Set exercise: Edit the items from the one containing "Image resolution: width=1091" through the last item, replacing "page title" with "heading" and leaving everything else unchanged.

Given information:

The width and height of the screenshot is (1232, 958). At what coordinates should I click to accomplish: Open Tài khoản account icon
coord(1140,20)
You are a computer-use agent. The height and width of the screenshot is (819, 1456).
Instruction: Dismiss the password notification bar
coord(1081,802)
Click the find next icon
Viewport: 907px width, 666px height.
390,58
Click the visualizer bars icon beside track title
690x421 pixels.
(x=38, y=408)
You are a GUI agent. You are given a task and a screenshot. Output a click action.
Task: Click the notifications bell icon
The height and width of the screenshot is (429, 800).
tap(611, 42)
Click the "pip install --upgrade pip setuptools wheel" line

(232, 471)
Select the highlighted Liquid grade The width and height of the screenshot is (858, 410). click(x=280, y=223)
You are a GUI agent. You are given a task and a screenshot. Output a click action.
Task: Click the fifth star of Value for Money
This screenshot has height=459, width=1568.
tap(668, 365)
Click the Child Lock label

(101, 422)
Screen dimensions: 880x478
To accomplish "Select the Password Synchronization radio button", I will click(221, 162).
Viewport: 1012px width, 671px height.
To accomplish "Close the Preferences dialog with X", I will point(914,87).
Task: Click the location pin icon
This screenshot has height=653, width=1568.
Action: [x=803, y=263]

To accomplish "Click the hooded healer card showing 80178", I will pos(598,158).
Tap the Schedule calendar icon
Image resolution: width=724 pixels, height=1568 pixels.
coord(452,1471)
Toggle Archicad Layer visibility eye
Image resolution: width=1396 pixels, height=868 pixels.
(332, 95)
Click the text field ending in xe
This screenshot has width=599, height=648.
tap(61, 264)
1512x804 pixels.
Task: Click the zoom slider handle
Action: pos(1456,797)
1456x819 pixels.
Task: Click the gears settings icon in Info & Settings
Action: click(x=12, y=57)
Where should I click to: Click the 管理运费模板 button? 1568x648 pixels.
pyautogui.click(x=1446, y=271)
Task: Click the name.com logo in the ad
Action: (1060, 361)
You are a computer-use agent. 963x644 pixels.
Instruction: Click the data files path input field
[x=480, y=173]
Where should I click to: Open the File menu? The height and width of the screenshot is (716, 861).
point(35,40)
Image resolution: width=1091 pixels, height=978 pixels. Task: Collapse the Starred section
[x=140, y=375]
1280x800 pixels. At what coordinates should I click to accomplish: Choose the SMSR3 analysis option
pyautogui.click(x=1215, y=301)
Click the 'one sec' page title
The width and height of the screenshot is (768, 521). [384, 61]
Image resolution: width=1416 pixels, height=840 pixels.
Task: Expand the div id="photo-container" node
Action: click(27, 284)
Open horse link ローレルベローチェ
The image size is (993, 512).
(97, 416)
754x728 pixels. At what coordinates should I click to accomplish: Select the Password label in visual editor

The result:
Image resolution: width=1091 pixels, height=978 pixels. Task: Collapse the Starred section
[x=140, y=375]
1280x800 pixels. At what coordinates should I click to accomplish: Choose the SMSR3 analysis option
pyautogui.click(x=1215, y=301)
Click the 'one sec' heading
The width and height of the screenshot is (768, 521). [384, 61]
Image resolution: width=1416 pixels, height=840 pixels.
Task: Expand the div id="photo-container" node
Action: click(27, 284)
Open horse link ローレルベローチェ
The image size is (993, 512).
(97, 416)
754x728 pixels. At what coordinates should I click to accomplish: Select the Password label in visual editor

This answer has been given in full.